GIVEN TEXT start

Canola crusher expansions have led to a firm domestic demand base, and export demand for raw seed and canola products remain strong. U.S. soybean demand will again be front-loaded and oilseed prices will be subject to the weather and production prospects of South America, albeit at lower prices than last year. Canola also has the marketing advantage of a functioning futures market, providing for direct pricing as well as market signals. Those current signals reflect abundant supply, reflected in a strong carrying charge (that is, a premium for deferred canola futures) close to full commercial storage plus interest charges. This compares to the inverse or low carry futures market that we experienced last crop year. Canola basis levels (cash minus futures price) have weakened into harvest. Watch for basis strengthening as a signal of improvement in the supply/demand relationship for canola.

Pea prices have improved somewhat after harvest, and again this year are relatively strong for green peas. Dry bean, canary seed and rye crops have tight forecast carry-over at the end of this crop year, and therefore are subject to price improvement as the crop year progresses.

GIVEN TEXT end

■ **DIRECTIVE A**
Rewrite the rows beginning at the line that has "Where should I" and stopping after the line that has "Looking at the", with "orders" swapped for "billing" and everything else left unchanged.

TASK DATA start

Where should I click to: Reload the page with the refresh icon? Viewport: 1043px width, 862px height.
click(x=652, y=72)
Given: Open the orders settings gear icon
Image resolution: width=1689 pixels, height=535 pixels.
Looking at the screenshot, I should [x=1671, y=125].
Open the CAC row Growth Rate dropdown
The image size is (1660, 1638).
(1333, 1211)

TASK DATA end
TASK DATA start

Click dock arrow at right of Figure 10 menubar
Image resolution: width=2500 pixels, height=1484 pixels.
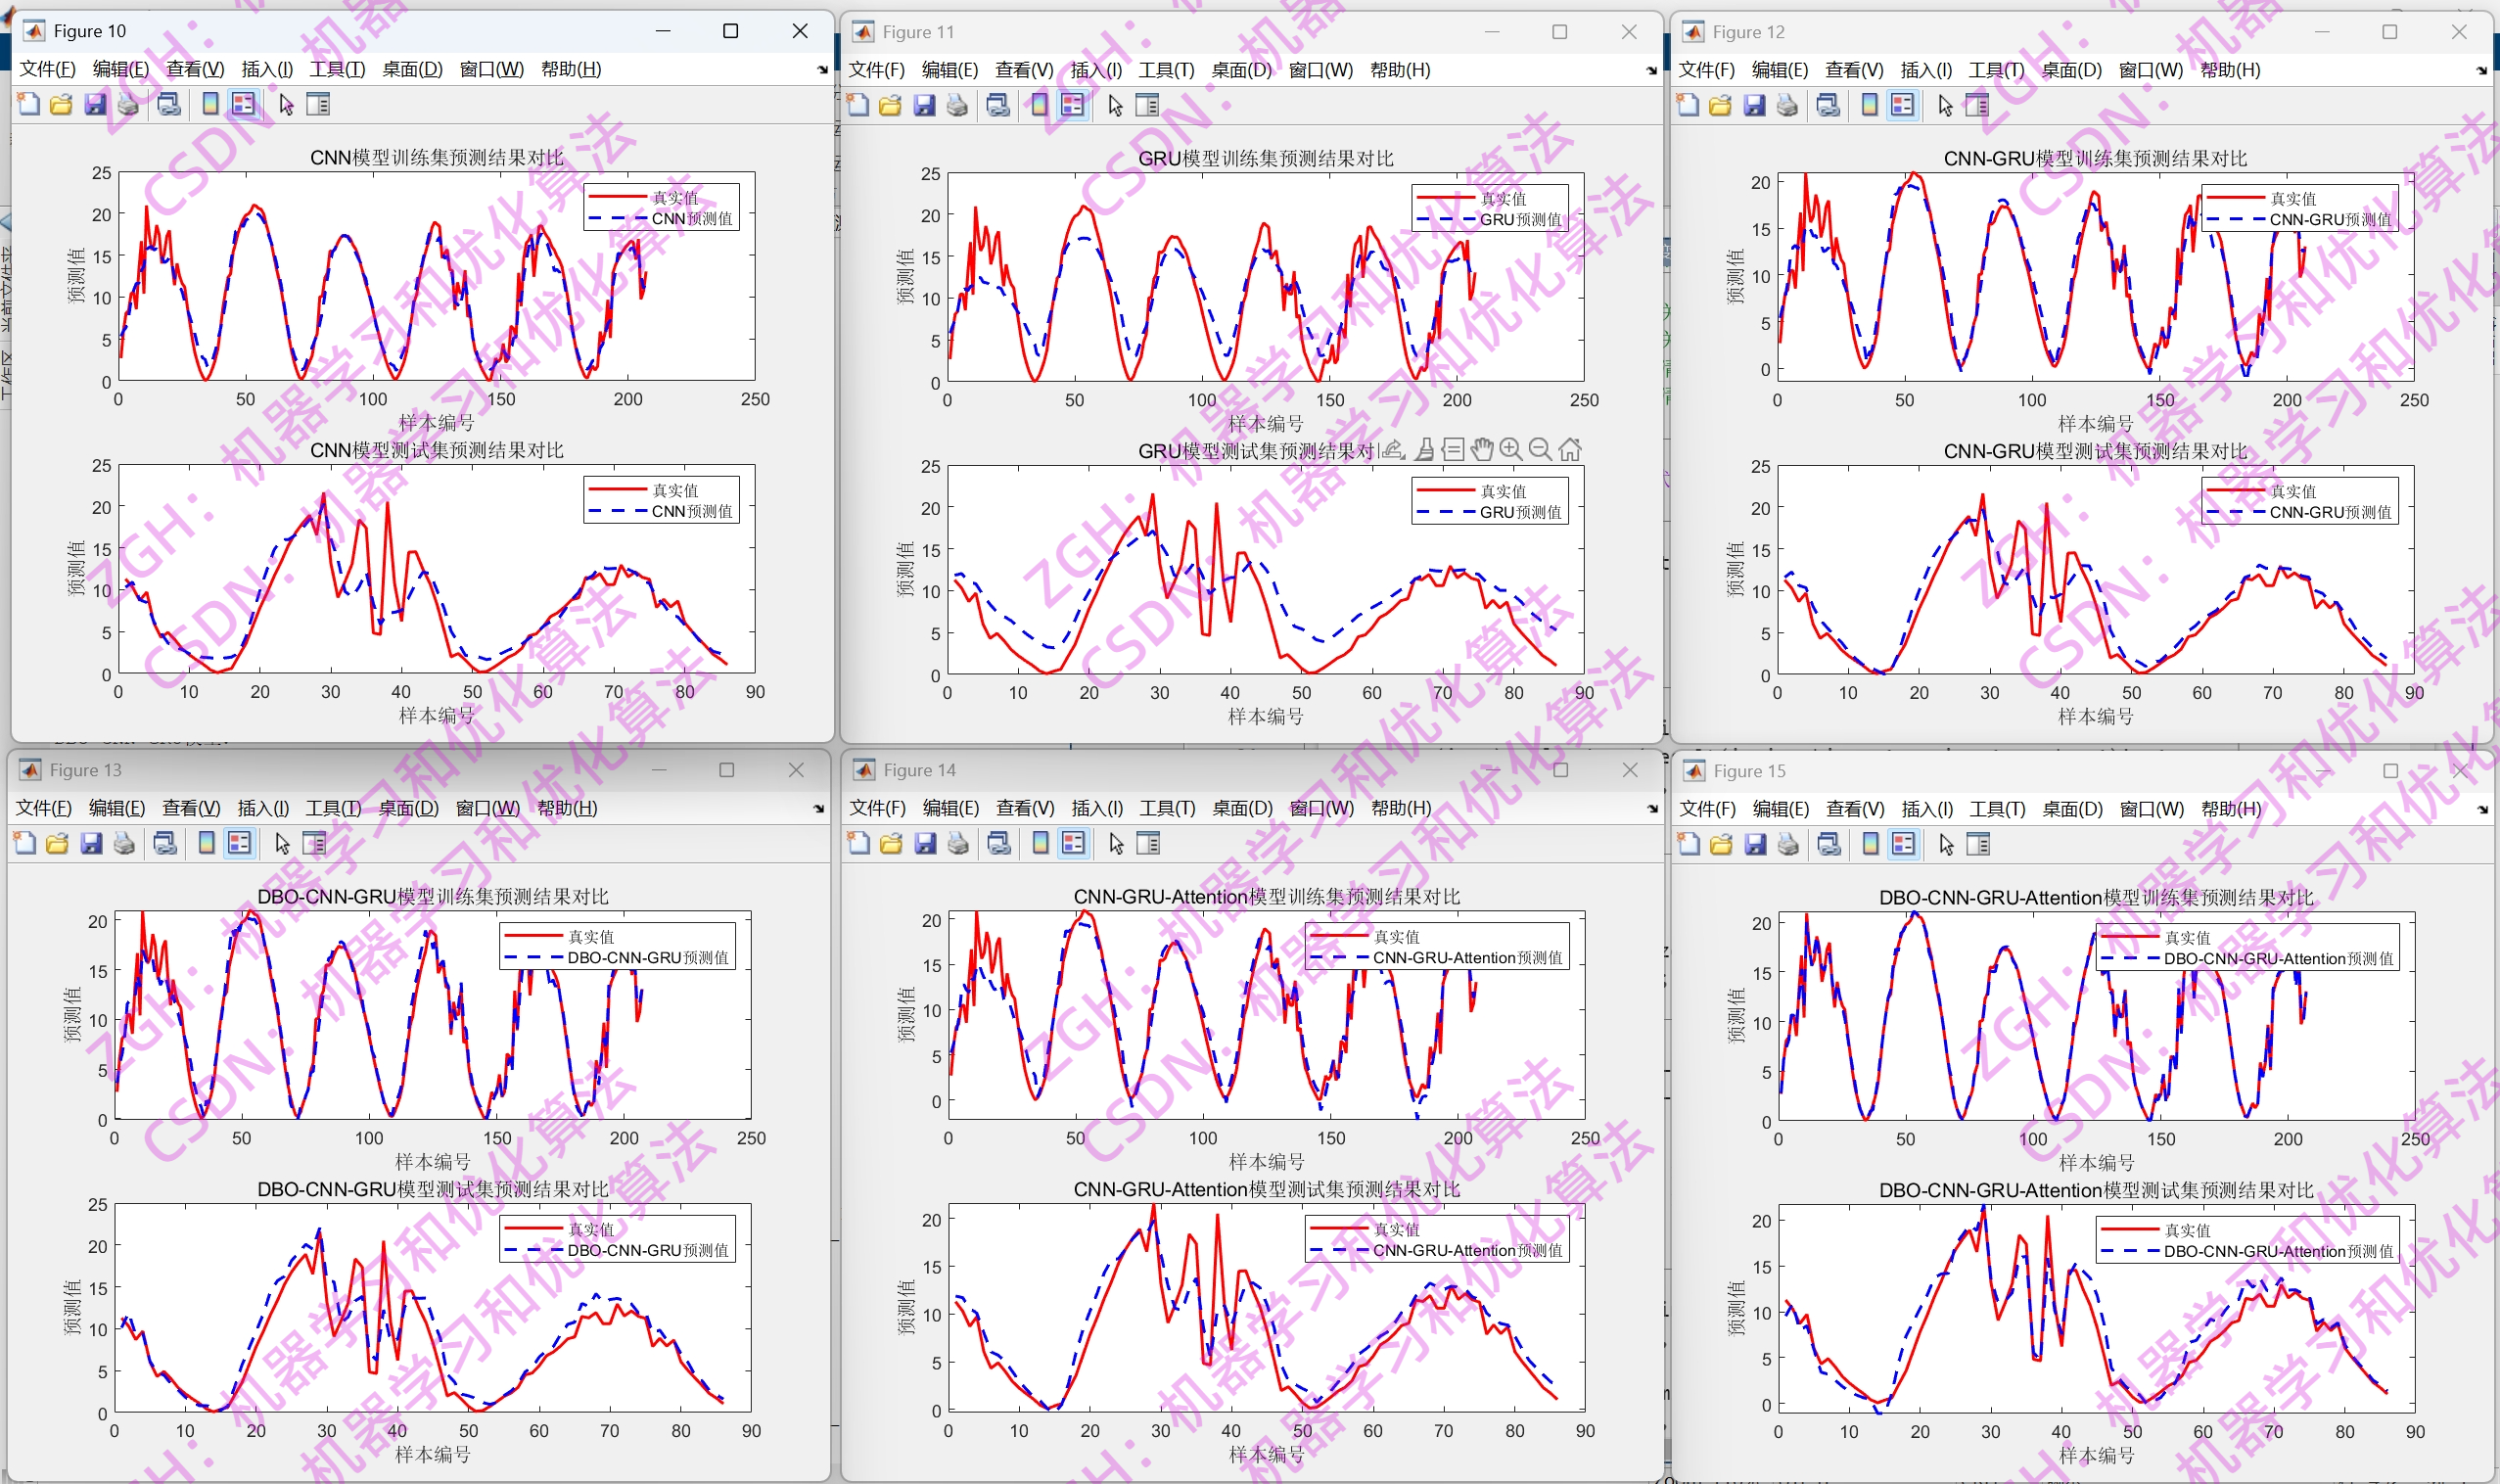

TASK DATA end
TASK DATA start

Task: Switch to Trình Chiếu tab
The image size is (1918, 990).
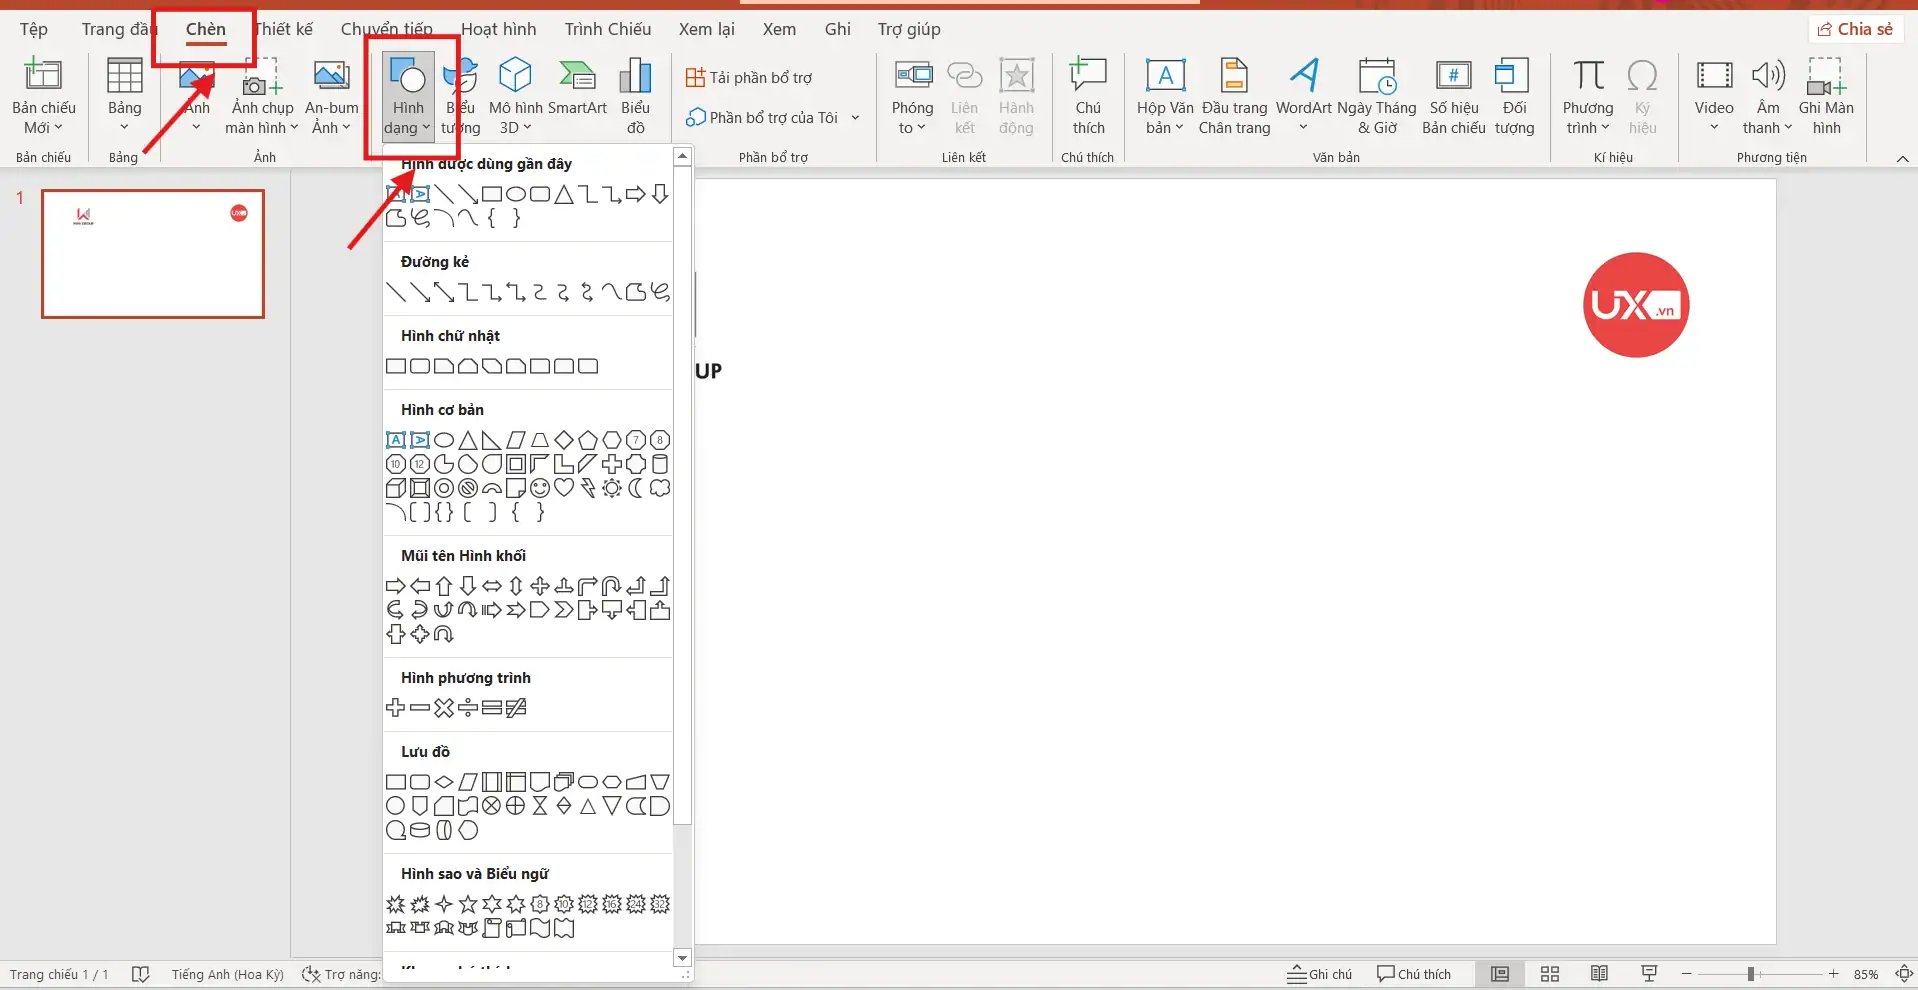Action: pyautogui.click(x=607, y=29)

TASK DATA end

■ **DIRECTIVE B**
Copy from the crop market outlook word for word, beginning at the words "Pea prices have" and stopping after "crop year progresses.".

■ **WORKED SOLUTION A**
Where should I click to: Reload the page with the refresh icon? Viewport: 1043px width, 862px height.
click(x=652, y=72)
Given: Open the billing settings gear icon
Image resolution: width=1689 pixels, height=535 pixels.
Looking at the screenshot, I should [x=1671, y=125].

■ **WORKED SOLUTION B**
Pea prices have improved somewhat after harvest, and again this year are relatively strong for green peas. Dry bean, canary seed and rye crops have tight forecast carry-over at the end of this crop year, and therefore are subject to price improvement as the crop year progresses.